Sight alignment is key to proper handgun shooting regardless of the type of gun used. Human eyes are only capable of focusing on a single plane, so your focus needs to be on the front sight of your gun. Your peripheral vision will allow you to align the rear sight with the front sight and position the sights properly on the target, but always remember front sight focus is key. Many Ruger handguns have white dot or fiber optic front sights that are easy to see in any lighting conditions, and those can help improve accuracy. It’s a good idea to take time to determine eye dominance as well (there are simple tests you can perform in seconds at home). A right eye dominant shooter who is naturally left handed (or vice-versa) is cross dominant, and that can lead to issues with accuracy. If you are right eye dominant and right-handed or left eye dominant and left-handed it’s not an issue, but if you’re cross-dominant you’ll either have to learn to shoot with your other hand, close your dominant eye, or find some other means to properly align the sights. Many Ruger guns offer sights that are adjustable for elevation (up and down) or windage (left and right), and that allows you to center the sights for exact accuracy even at extended distances.

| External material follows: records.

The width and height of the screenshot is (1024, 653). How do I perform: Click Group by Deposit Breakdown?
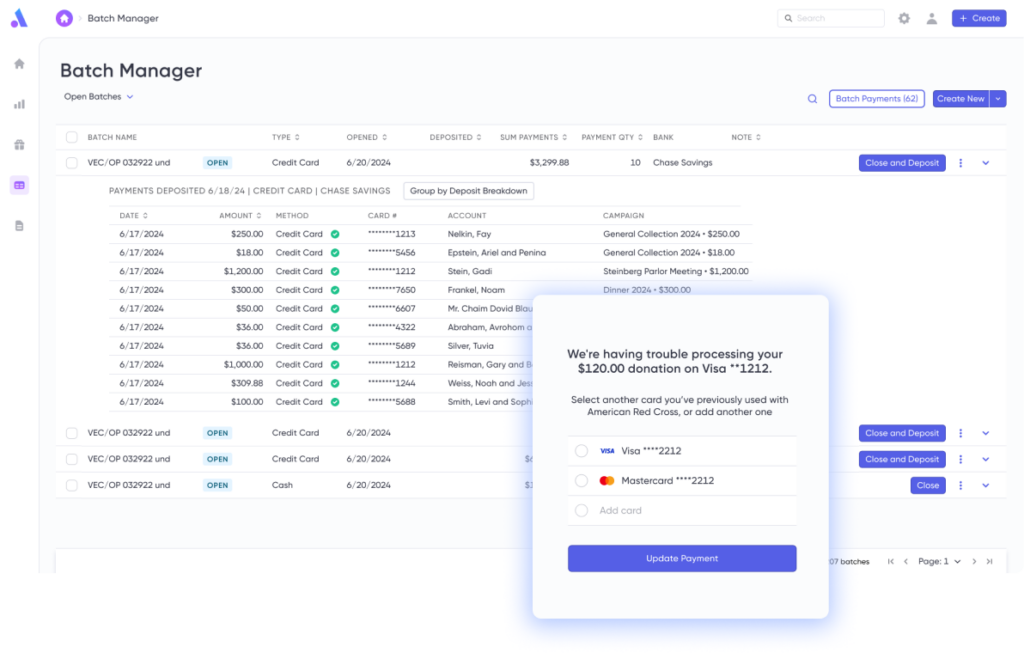pos(468,190)
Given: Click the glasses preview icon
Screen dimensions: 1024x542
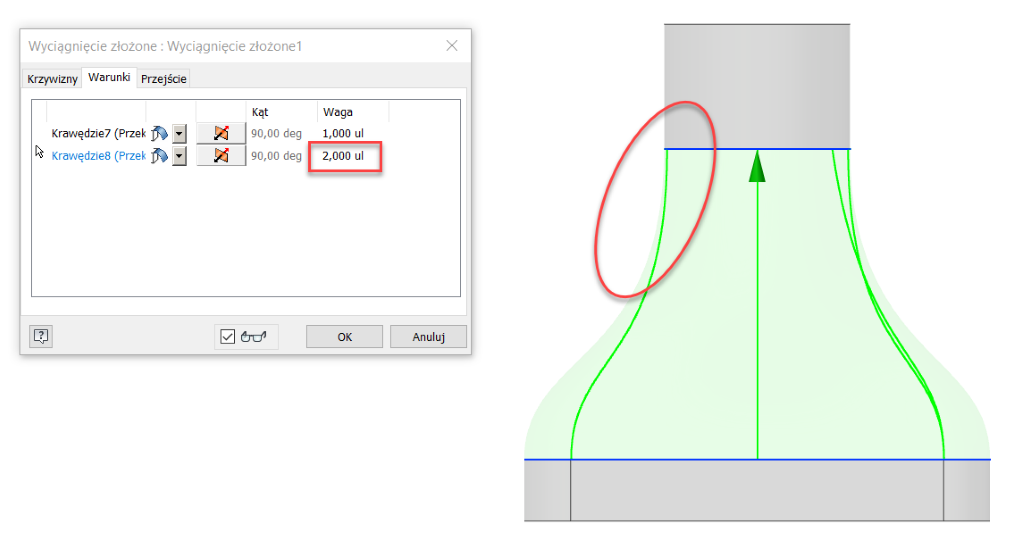Looking at the screenshot, I should coord(256,337).
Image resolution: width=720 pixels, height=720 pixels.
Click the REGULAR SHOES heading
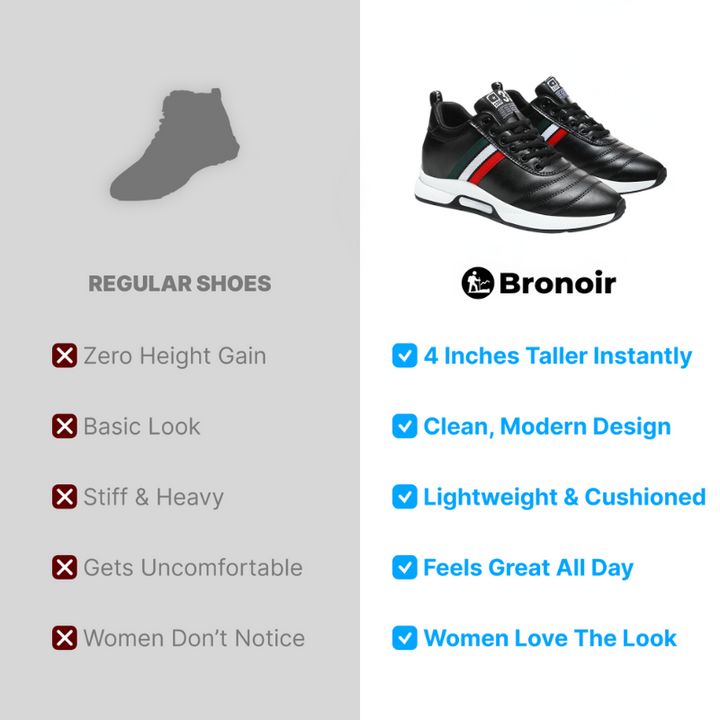click(x=180, y=283)
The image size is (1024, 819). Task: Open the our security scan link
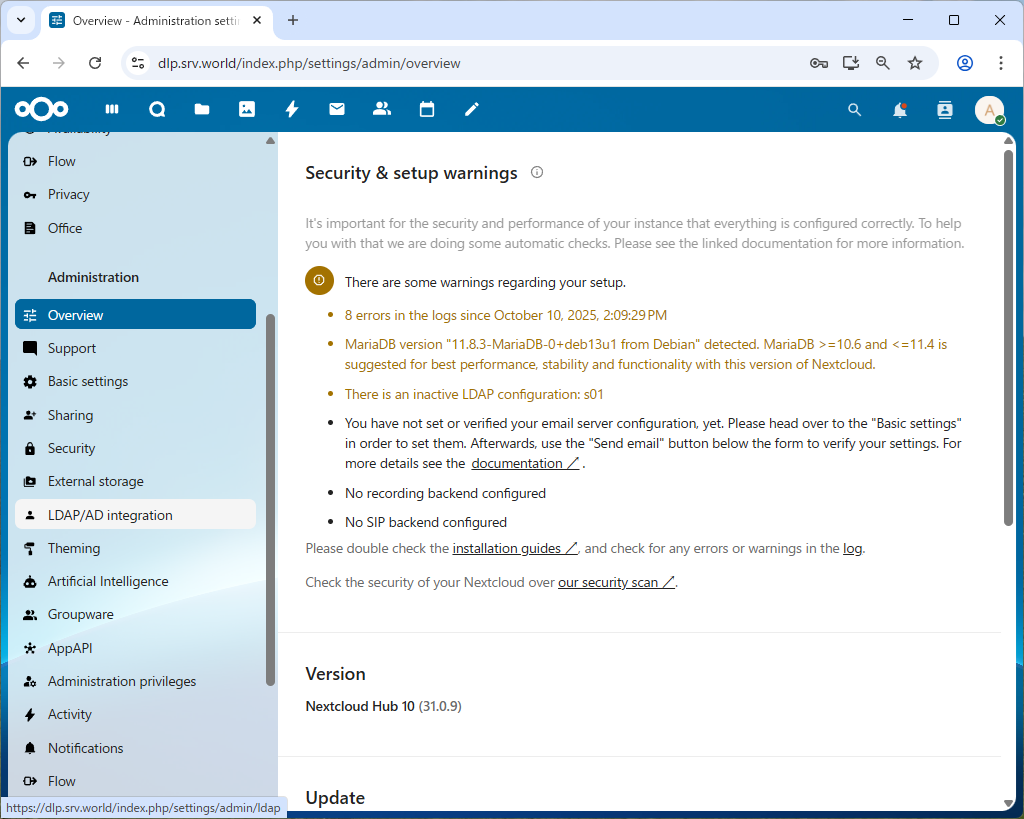pos(616,582)
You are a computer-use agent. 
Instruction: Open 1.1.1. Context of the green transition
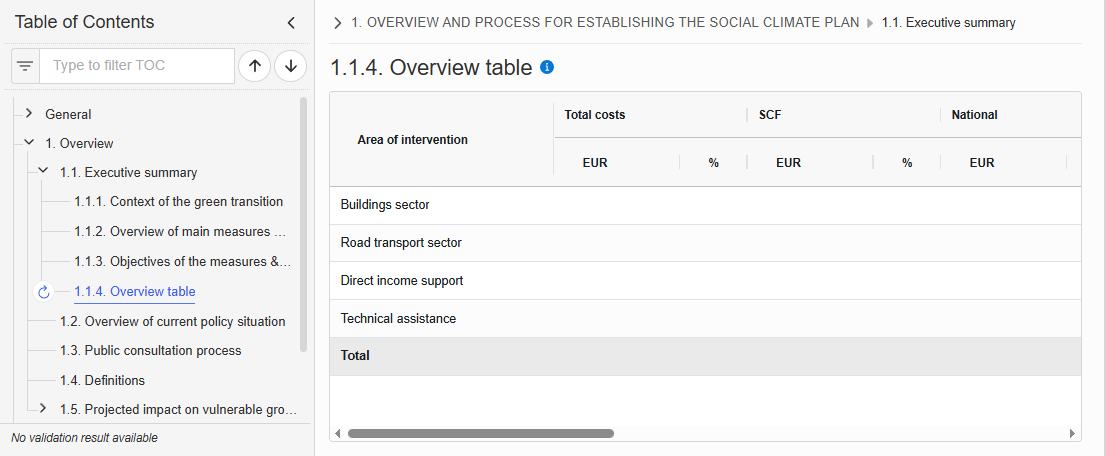click(178, 202)
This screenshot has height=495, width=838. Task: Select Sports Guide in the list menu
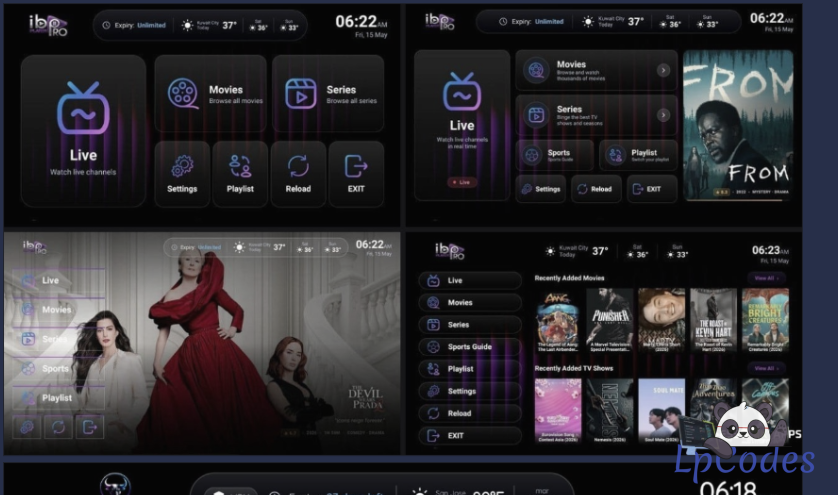470,347
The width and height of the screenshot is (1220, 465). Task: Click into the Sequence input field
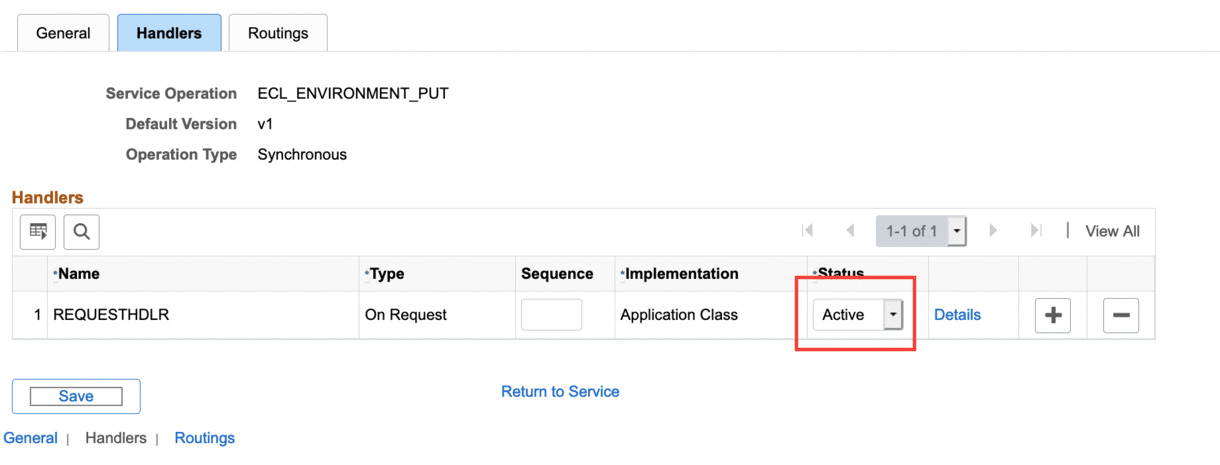tap(551, 315)
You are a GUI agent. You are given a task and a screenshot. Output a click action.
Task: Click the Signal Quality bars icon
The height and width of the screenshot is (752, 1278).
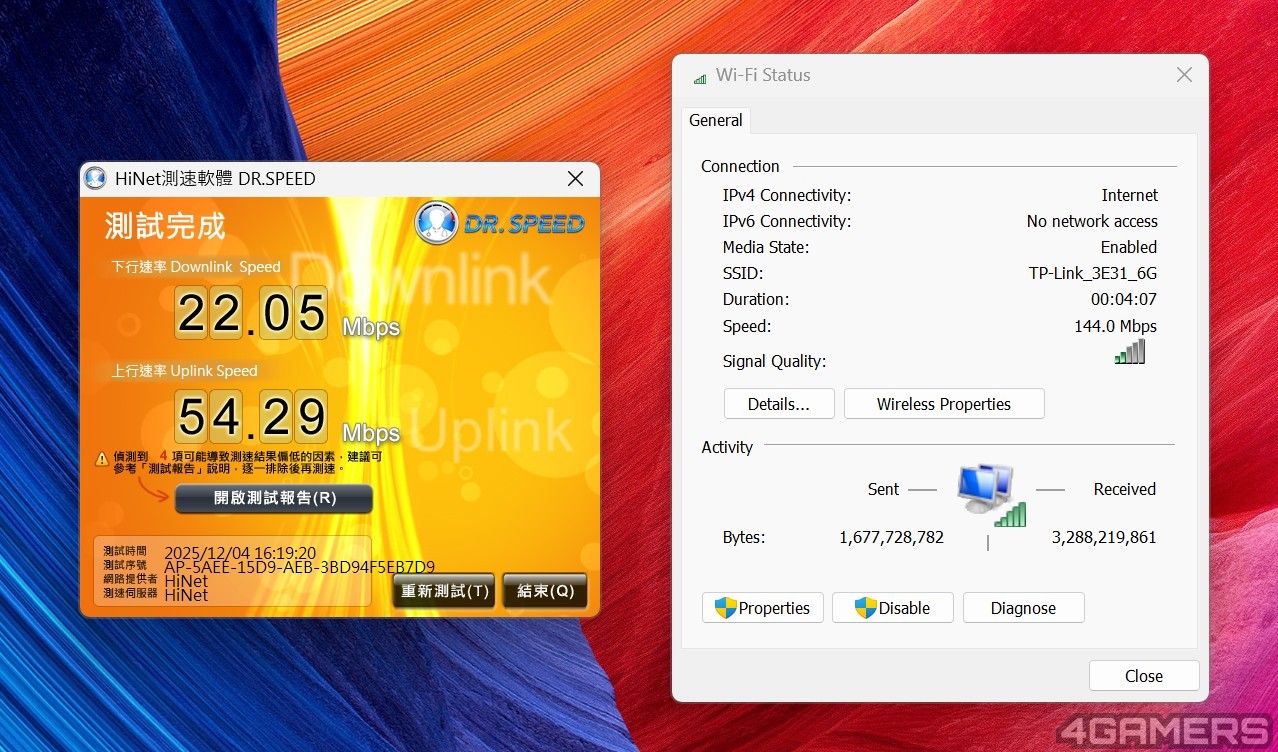point(1130,352)
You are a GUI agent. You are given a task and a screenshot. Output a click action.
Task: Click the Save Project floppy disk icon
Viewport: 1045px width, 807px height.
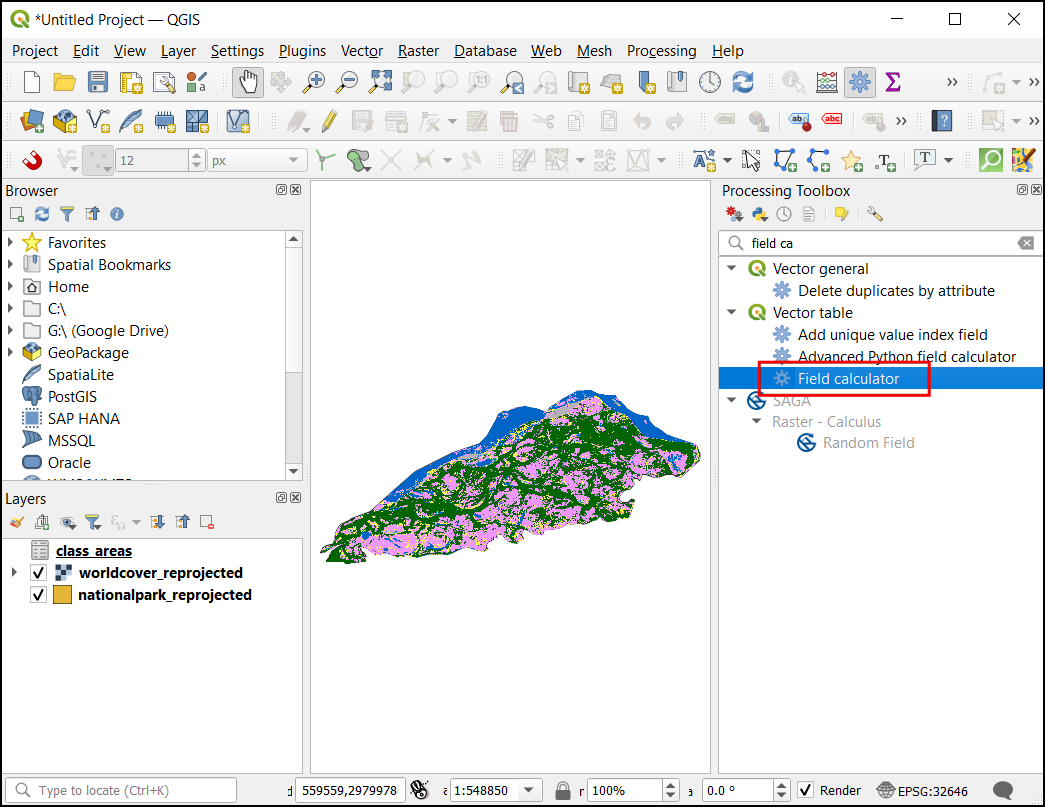pos(98,82)
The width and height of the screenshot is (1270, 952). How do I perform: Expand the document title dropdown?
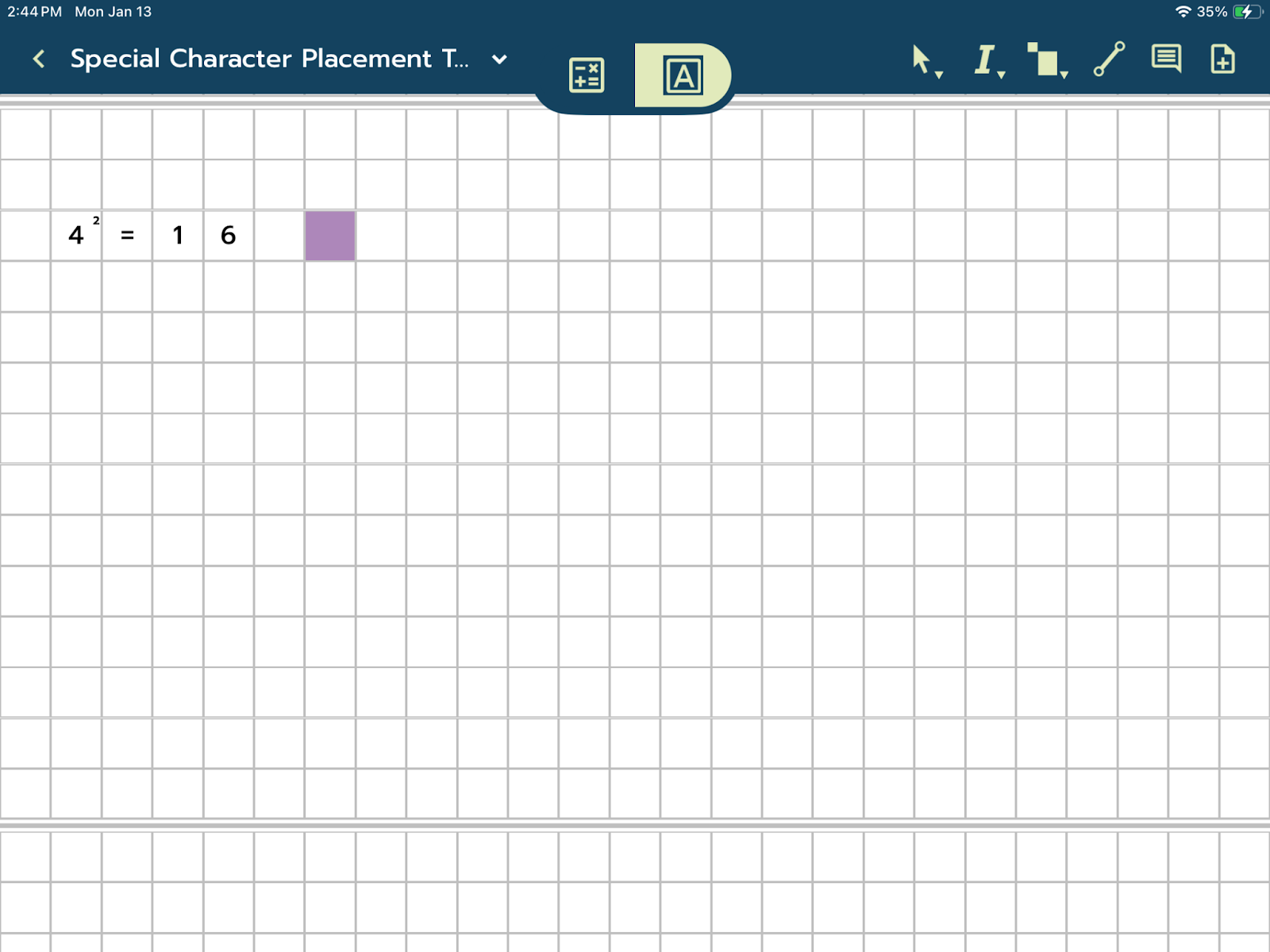point(499,60)
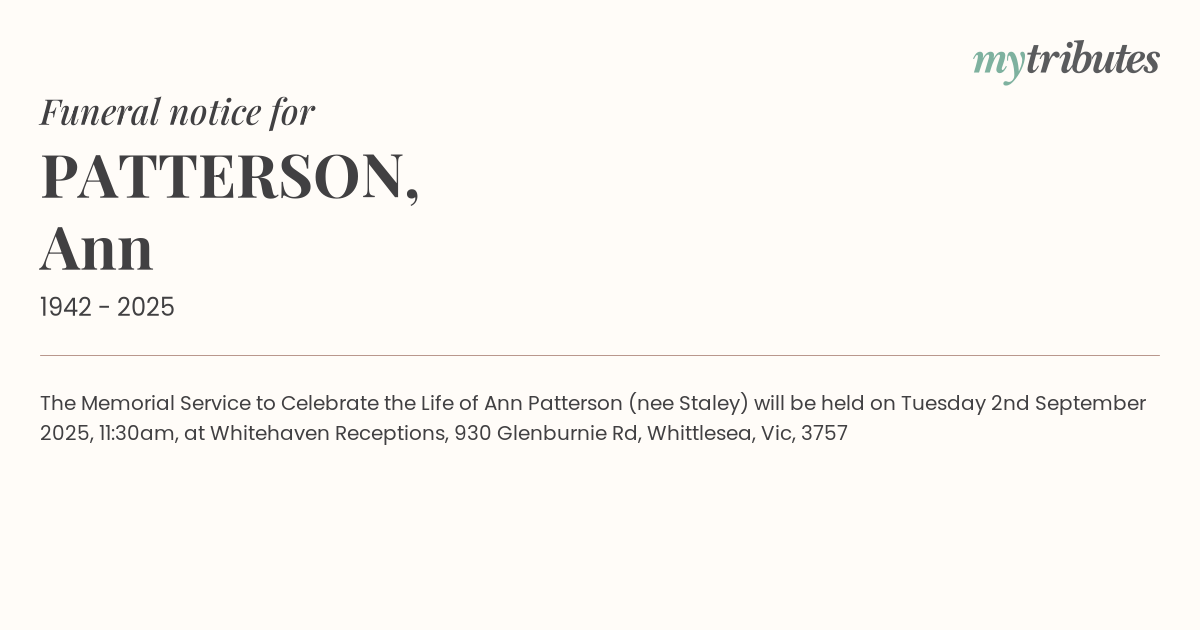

When you start shooting hold the gun with both hands high on the grip. This allows you to better control recoil. Pull the trigger straight back with steady, even pressure—don’t jerk. After you shoot a few rounds you’ll have a “group.” To adjust the point of impact you can change the sights, but it may be an issue with your shooting technique (pulling the left side of the trigger, for instance, skews groups to the left of the target. Keep practicing until you can shoot accurately. Over time, your mechanics will improve and groups will shrink. You can then shoot from farther ranges, different positions, and add movement to your drills, making you a more well-rounded shooter.
You can use a wide variety of targets so long as they are placed in front of a safe backstop. Pizza boxes work well, as do cardboard boxes. I sometimes tie balloons to the top of the cardboard boxes to make cheap reactive targets. There are also a number of commercial targets that work well, too, everything from paper silhouettes to rubber reactive targets that wobble, drop, or bounce when hit. The tried-and-true soda can is also an affordable and widely-available option.
Does handgun shooting make you a better hunter? I believe so regardless of the type of gun you carry in the field. Shooting handguns helps build universally valuable shooting skills like proper sight alignment and trigger control and it also helps you to practice safety skills, which are ultimately the most important part of shooting any firearm.